Problem:
Restate, word for word, the lines from the opening line of the data through the line containing "The image size is (290, 212).", both included, and nothing else.

Dataset records:
*** Block opens ***

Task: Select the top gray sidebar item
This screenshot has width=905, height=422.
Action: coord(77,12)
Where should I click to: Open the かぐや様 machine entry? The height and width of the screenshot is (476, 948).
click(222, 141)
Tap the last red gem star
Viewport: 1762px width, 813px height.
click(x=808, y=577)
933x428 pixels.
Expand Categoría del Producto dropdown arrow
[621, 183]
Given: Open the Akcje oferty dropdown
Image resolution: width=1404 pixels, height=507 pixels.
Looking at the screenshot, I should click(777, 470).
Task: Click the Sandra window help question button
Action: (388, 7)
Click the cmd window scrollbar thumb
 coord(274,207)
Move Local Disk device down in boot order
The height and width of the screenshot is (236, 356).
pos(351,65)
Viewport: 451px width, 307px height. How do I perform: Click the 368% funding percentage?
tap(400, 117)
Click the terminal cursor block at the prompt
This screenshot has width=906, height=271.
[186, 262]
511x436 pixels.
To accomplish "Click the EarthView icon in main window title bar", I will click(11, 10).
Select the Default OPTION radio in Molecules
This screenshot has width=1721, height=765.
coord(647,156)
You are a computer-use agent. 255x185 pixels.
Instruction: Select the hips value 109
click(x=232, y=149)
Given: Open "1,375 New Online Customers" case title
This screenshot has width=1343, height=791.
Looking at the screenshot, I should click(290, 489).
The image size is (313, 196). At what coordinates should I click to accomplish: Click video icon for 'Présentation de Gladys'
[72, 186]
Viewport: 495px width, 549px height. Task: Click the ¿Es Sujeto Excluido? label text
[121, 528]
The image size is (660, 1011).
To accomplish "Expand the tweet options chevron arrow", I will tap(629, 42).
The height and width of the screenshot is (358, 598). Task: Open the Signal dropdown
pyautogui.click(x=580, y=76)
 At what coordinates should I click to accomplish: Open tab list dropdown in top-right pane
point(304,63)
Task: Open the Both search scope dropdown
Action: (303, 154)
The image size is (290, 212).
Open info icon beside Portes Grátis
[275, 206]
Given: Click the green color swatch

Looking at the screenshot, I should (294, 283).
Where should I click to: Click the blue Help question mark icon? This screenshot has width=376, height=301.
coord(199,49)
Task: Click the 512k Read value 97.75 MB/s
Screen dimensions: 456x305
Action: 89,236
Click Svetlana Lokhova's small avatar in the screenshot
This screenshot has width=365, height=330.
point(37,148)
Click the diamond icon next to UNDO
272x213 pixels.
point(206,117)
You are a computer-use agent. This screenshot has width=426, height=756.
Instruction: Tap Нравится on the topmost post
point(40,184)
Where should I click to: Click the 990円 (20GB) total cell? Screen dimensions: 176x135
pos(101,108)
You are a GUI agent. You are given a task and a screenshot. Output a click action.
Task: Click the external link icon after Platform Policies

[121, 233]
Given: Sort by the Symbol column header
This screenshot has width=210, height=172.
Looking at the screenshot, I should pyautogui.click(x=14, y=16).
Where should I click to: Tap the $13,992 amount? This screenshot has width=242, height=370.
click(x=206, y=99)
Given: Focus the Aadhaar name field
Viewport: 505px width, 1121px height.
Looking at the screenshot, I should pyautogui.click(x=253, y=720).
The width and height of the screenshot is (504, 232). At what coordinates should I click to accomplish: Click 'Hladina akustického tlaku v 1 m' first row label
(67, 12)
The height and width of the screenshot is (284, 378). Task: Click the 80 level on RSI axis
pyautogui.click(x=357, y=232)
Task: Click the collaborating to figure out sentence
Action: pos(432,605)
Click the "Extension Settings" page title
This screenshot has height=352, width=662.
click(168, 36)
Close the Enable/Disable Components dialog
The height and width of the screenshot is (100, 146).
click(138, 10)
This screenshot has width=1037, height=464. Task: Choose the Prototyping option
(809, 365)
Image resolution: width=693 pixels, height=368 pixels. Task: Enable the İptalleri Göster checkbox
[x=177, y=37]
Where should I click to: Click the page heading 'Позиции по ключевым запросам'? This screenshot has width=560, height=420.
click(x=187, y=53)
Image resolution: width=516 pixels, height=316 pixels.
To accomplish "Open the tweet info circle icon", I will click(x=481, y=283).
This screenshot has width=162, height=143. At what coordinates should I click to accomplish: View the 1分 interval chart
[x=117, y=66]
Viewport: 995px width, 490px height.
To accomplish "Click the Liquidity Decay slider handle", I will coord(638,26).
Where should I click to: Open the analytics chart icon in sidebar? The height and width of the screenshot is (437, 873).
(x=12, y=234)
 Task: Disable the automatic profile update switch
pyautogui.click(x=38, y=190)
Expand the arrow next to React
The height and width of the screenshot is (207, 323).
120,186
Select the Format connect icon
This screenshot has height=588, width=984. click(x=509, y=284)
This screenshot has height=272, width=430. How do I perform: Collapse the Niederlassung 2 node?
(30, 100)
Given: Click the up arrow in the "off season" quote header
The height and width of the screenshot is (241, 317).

*** Block closes ***

Reply:
Task: Select the top gray sidebar item
This screenshot has width=905, height=422.
Action: coord(77,12)
Where should I click to: Open the かぐや様 machine entry? The height and width of the screenshot is (476, 948).
click(222, 141)
Tap the last red gem star
Viewport: 1762px width, 813px height.
click(x=808, y=577)
933x428 pixels.
Expand Categoría del Producto dropdown arrow
[621, 183]
Given: Open the Akcje oferty dropdown
Image resolution: width=1404 pixels, height=507 pixels.
Looking at the screenshot, I should click(777, 470).
Task: Click the Sandra window help question button
Action: (388, 7)
Click the cmd window scrollbar thumb
 coord(274,207)
Move Local Disk device down in boot order
The height and width of the screenshot is (236, 356).
pos(351,65)
Viewport: 451px width, 307px height. How do I perform: Click the 368% funding percentage?
tap(400, 117)
Click the terminal cursor block at the prompt
This screenshot has width=906, height=271.
[186, 262]
511x436 pixels.
To accomplish "Click the EarthView icon in main window title bar", I will click(11, 10).
Select the Default OPTION radio in Molecules
This screenshot has width=1721, height=765.
coord(647,156)
You are a computer-use agent. 255x185 pixels.
Instruction: Select the hips value 109
click(x=232, y=149)
Given: Open "1,375 New Online Customers" case title
This screenshot has width=1343, height=791.
Looking at the screenshot, I should click(290, 489).
The image size is (313, 196). At what coordinates should I click to accomplish: Click video icon for 'Présentation de Gladys'
[72, 186]
Viewport: 495px width, 549px height. Task: Click the ¿Es Sujeto Excluido? label text
[121, 528]
The image size is (660, 1011).
To accomplish "Expand the tweet options chevron arrow", I will tap(629, 42).
The height and width of the screenshot is (358, 598). Task: Open the Signal dropdown
pyautogui.click(x=580, y=76)
 At what coordinates should I click to accomplish: Open tab list dropdown in top-right pane
point(304,63)
Task: Open the Both search scope dropdown
Action: (303, 154)
The image size is (290, 212).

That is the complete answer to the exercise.